Sénat en ébullition : Modeste Bahati Lukwebo claque la porte du Bureau !

C’est un véritable coup de tonnerre qui vient de frapper la chambre haute du Parlement ce mardi 17 mars 2026. Par une lettre officielle adressée au Président du Sénat, l’Honorable Modeste Bahati Lukwebo a annoncé sa démission de ses fonctions de deuxième vice-président du Bureau.

Cette décision, qui intervient dans un climat politique particulièrement délétère marqué par des débats houleux sur la révision constitutionnelle, redistribue les cartes au sein de la majorité de l’Union Sacrée de la Nation.

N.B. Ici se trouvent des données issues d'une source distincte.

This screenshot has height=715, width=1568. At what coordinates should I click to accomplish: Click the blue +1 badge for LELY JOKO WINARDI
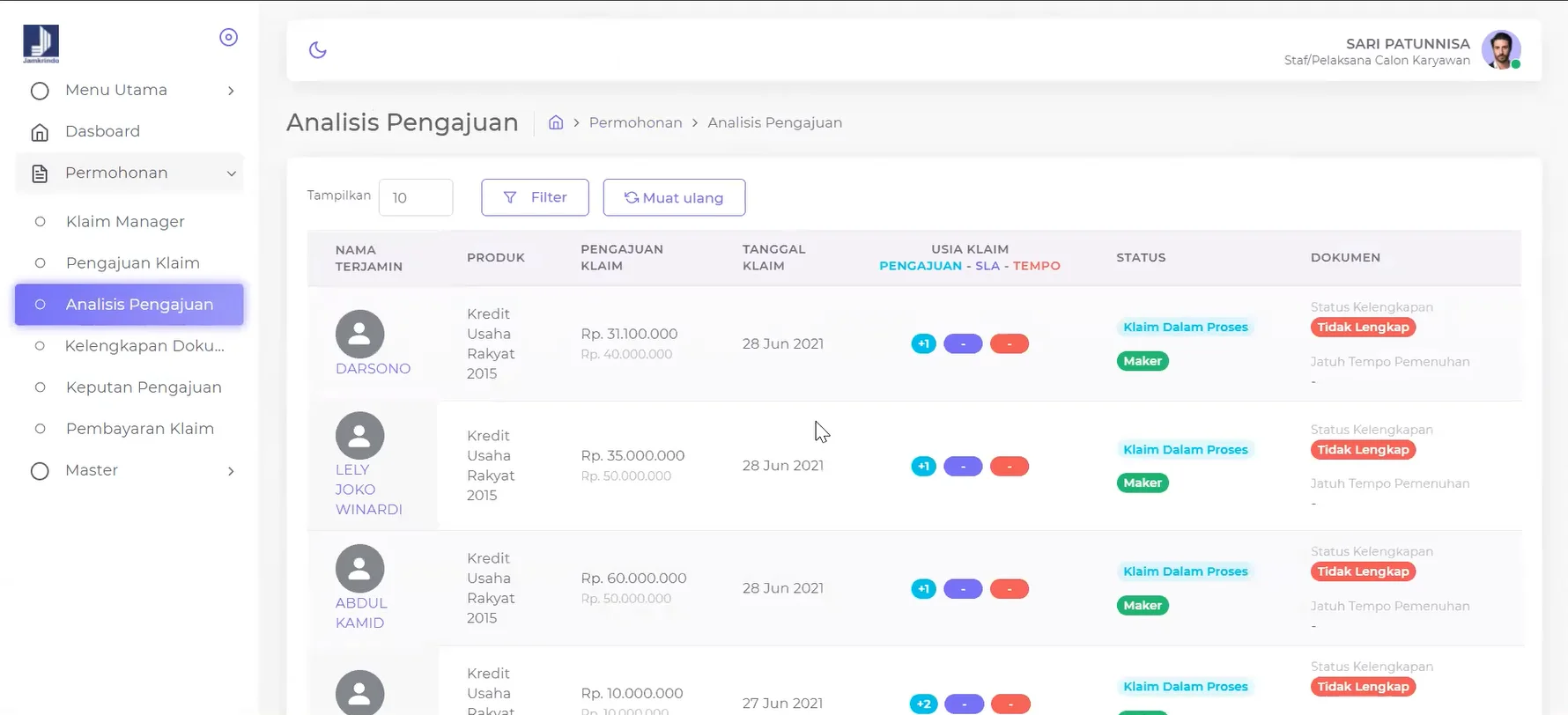pyautogui.click(x=923, y=467)
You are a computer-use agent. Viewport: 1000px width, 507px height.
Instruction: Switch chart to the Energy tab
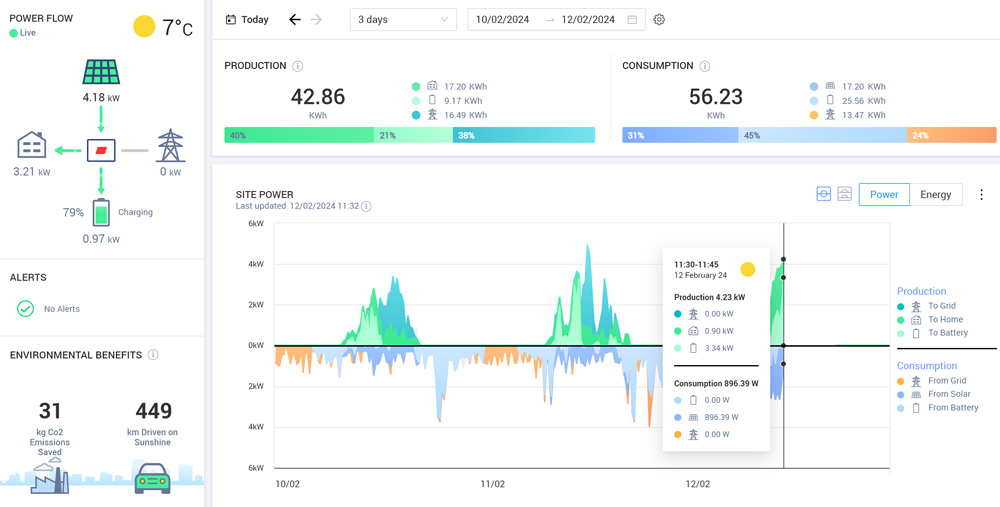(x=935, y=194)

​Dans sa correspondance, dont une copie a été transmise au Président de la République pour information, l’autorité morale de l’AFDC-A motive son départ par le « climat politique qui règne en ce moment » au sein du Sénat. Soucieux de lever toute équivoque sur ses capacités, Modeste Bahati précise sans détour qu’il ne s’agit nullement d’un aveu d’incompétence. Il souligne s’être acquitté de ses charges avec rigueur et « en temps réel », affirmant que son retrait vise avant tout à laisser la place à d’autres « prétendants » pour poursuivre l’œuvre entamée il y a quelques mois.

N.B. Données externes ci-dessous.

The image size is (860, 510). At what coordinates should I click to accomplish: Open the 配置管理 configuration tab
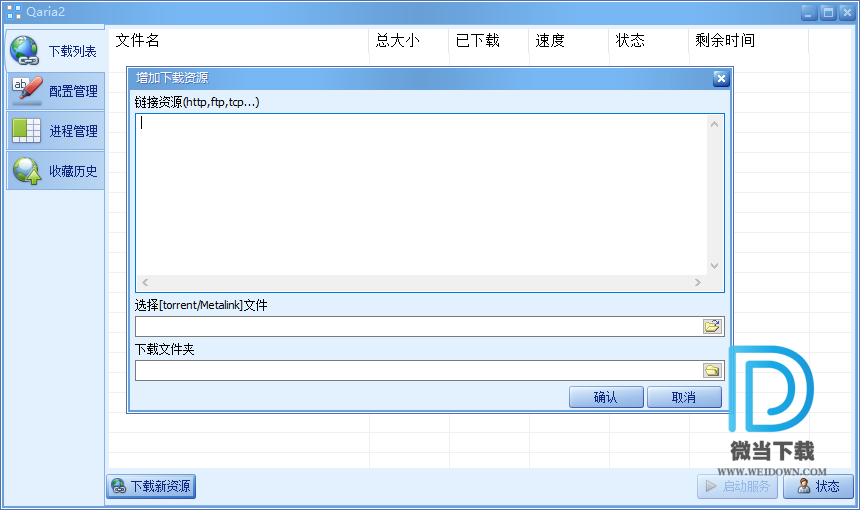pos(55,91)
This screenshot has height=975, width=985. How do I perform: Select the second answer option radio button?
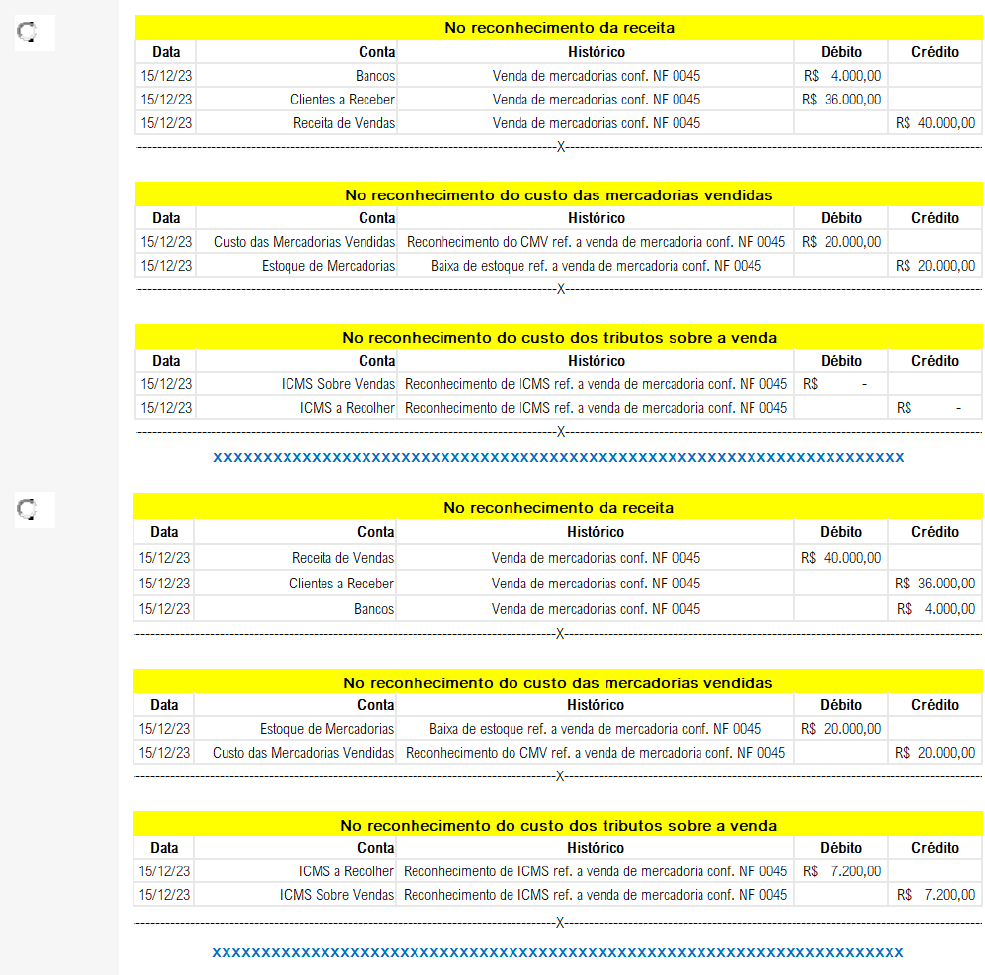coord(27,510)
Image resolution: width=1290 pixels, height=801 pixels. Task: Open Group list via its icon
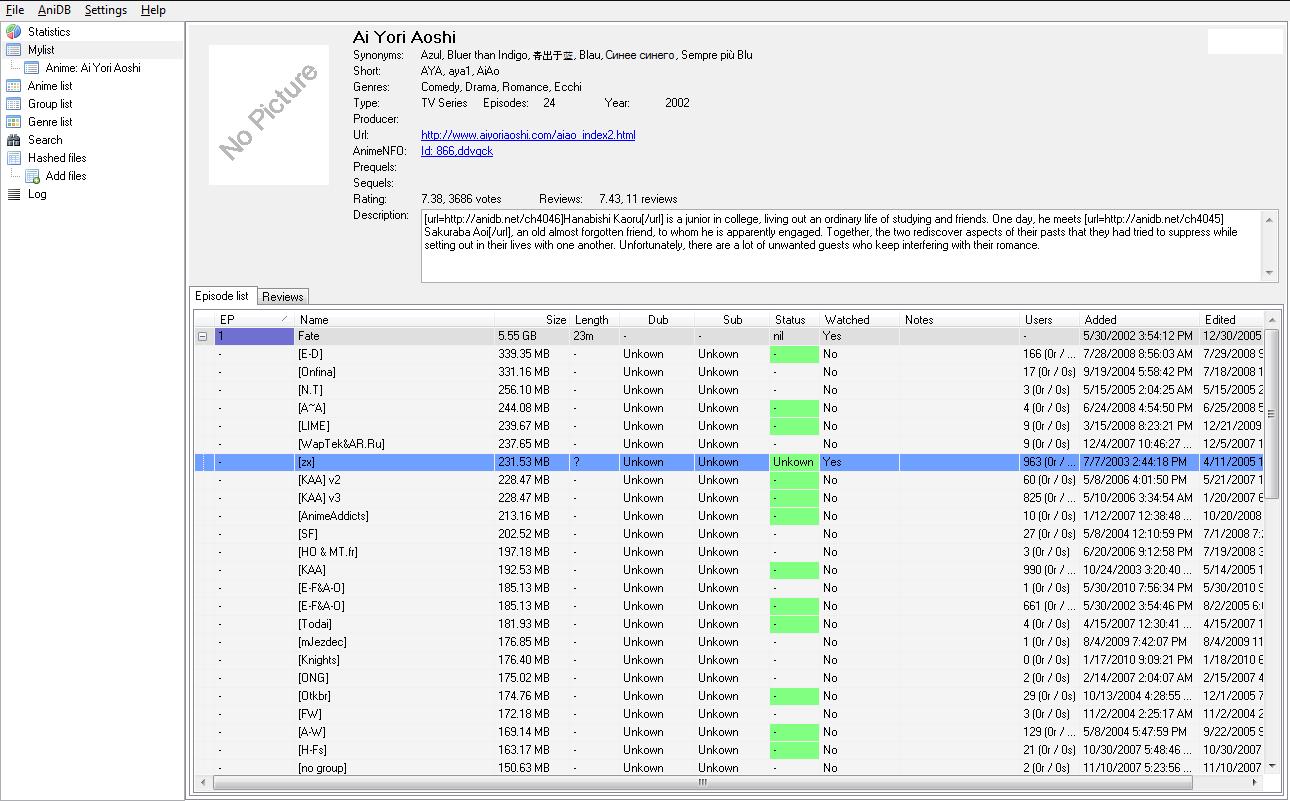(14, 104)
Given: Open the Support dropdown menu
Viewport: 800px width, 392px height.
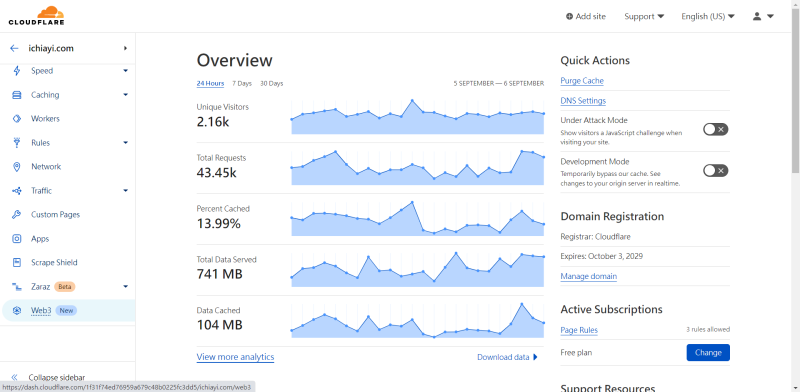Looking at the screenshot, I should [644, 16].
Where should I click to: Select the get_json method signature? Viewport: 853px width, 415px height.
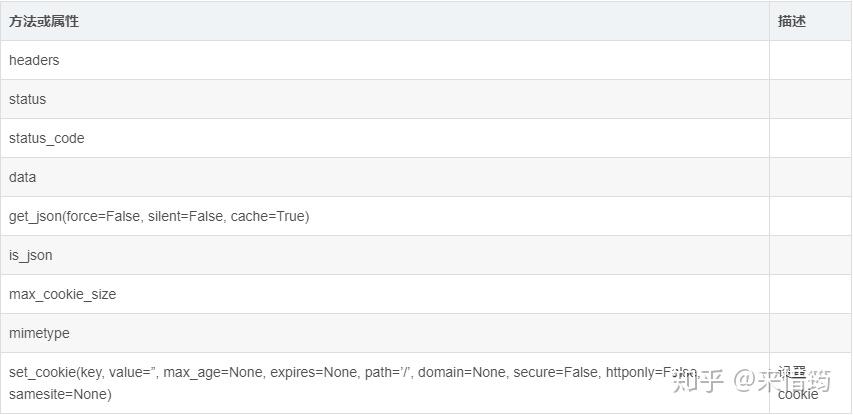click(159, 216)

​Cette démission n’est pas une surprise totale pour les observateurs avertis. Depuis plusieurs jours, Modeste Bahati Lukwebo était dans le viseur d’une partie de ses pairs. Une pétition, ayant recueilli plus de 80 signatures, circulait pour exiger son départ, suite à ses récentes prises de position jugées ambiguës sur le projet de changement de la Constitution. Bien qu’il ait réaffirmé sa loyauté envers le Chef de l’État dans sa lettre, la rupture semble consommée avec une frange de la majorité qui l’accusait de fragiliser l’unité nationale.

Voici sa lettre

​En quittant le perchoir, celui que l’on surnomme « le stratège » choisit une sortie de crise par le haut, évitant ainsi l’humiliation d’une éviction par le vote d’une motion. Pour le Sénat, ce départ ouvre une période d’incertitude quant au rééquilibrage des forces au sein de son Bureau. Reste à savoir si ce retrait permettra d’apaiser les tensions ou s’il n’est que le prélude à un remaniement plus profond des institutions à l’approche des grands enjeux politiques de l’année.